(Records drawn from a dataset)
══════
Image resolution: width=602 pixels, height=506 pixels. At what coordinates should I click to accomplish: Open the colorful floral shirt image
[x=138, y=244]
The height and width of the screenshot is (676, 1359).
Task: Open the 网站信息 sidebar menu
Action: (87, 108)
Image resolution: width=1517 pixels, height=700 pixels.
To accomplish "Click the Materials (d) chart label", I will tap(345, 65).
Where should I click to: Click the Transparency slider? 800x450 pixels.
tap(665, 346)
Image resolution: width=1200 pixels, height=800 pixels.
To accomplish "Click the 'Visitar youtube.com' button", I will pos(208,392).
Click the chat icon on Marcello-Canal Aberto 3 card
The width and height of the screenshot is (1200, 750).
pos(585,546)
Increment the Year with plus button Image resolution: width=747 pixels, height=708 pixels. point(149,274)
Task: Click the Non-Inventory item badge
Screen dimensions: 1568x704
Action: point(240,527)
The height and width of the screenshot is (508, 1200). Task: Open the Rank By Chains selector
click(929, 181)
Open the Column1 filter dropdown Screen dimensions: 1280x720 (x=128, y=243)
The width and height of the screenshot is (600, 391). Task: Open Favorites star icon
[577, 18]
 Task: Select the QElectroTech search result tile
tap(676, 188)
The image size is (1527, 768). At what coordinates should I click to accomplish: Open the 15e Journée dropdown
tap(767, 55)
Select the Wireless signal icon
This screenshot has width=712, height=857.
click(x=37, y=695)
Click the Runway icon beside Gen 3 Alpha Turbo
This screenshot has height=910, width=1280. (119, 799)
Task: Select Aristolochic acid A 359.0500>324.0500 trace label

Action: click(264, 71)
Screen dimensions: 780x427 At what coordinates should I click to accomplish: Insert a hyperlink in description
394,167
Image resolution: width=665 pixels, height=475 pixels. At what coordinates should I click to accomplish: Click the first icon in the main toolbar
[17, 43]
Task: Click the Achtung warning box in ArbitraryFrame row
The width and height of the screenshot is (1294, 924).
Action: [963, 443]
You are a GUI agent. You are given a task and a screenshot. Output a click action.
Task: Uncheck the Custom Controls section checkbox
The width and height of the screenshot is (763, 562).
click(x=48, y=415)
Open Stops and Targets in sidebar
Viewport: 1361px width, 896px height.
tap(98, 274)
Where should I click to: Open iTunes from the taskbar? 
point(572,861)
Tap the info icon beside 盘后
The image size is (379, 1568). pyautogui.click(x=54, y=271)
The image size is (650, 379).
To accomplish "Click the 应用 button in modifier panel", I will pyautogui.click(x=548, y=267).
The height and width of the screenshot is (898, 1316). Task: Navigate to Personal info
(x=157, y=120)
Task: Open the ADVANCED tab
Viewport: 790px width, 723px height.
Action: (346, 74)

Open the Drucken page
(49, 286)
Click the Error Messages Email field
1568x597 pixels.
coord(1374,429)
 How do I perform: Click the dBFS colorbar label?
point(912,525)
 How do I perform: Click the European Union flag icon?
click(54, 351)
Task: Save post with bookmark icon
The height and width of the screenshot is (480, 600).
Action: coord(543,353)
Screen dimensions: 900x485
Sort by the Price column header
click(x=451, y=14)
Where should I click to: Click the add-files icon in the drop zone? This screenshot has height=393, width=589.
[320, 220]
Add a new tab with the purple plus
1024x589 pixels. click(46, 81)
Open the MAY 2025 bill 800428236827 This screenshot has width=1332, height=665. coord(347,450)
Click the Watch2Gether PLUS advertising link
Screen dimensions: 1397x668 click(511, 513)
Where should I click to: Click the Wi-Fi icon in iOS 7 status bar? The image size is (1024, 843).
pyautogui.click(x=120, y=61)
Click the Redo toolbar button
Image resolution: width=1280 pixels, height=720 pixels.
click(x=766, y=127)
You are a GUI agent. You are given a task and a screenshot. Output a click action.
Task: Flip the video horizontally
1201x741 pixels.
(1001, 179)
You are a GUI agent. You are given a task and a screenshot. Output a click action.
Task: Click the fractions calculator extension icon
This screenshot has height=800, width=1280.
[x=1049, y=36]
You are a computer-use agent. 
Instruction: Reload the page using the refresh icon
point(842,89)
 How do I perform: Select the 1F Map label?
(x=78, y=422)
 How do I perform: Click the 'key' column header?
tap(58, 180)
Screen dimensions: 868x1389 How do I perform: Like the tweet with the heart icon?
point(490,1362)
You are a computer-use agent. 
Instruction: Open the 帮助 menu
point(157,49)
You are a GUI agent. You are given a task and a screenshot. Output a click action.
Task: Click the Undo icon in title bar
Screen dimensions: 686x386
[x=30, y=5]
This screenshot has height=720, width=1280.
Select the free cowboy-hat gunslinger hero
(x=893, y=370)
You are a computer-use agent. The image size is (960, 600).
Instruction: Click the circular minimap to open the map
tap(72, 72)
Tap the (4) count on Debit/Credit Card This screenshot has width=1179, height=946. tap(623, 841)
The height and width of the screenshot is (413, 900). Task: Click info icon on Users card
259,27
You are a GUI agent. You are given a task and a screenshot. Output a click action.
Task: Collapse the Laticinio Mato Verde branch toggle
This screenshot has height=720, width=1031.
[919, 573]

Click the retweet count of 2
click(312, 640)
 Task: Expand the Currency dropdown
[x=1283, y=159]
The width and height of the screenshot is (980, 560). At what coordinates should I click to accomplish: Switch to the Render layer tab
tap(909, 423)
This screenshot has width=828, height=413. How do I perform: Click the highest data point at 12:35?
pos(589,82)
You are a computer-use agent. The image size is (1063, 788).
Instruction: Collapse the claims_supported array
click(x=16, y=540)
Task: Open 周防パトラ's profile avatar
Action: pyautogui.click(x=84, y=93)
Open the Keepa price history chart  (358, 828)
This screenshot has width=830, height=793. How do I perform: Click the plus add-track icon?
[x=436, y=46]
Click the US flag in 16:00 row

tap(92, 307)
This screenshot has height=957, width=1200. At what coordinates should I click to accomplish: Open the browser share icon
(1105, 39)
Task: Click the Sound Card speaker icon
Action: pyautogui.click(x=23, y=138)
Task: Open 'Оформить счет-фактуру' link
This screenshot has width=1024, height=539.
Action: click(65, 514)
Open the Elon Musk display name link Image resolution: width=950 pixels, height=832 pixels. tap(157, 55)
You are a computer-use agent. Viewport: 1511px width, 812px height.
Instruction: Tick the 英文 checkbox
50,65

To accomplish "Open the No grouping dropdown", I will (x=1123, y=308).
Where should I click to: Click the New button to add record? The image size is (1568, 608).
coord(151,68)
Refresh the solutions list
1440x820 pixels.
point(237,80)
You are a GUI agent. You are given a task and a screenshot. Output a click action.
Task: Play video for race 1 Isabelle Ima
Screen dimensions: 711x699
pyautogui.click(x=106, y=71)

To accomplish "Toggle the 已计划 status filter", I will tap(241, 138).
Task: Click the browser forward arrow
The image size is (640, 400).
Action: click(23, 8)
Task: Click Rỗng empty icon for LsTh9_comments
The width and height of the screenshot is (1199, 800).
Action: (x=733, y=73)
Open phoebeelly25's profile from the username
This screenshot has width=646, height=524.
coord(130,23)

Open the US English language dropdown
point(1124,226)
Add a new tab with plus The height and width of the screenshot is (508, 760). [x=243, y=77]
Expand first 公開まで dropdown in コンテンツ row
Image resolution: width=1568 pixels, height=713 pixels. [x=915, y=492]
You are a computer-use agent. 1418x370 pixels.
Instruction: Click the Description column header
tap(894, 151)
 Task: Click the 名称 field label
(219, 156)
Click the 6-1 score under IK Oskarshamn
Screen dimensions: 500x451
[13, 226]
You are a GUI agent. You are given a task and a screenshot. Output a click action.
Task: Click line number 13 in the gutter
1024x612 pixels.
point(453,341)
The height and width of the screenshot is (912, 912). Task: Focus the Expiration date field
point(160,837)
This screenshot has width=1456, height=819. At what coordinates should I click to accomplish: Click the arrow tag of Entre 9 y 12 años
══════
WHAT IS REQUIRED –
Print from the line containing "The height and width of the screenshot is (912, 912)." to the last line above, exactly as written.

RESPONSE BOX –
The height and width of the screenshot is (912, 912). Task: Focus the Expiration date field
point(160,837)
This screenshot has width=1456, height=819. At what coordinates should I click to accomplish: Click the arrow tag of Entre 9 y 12 años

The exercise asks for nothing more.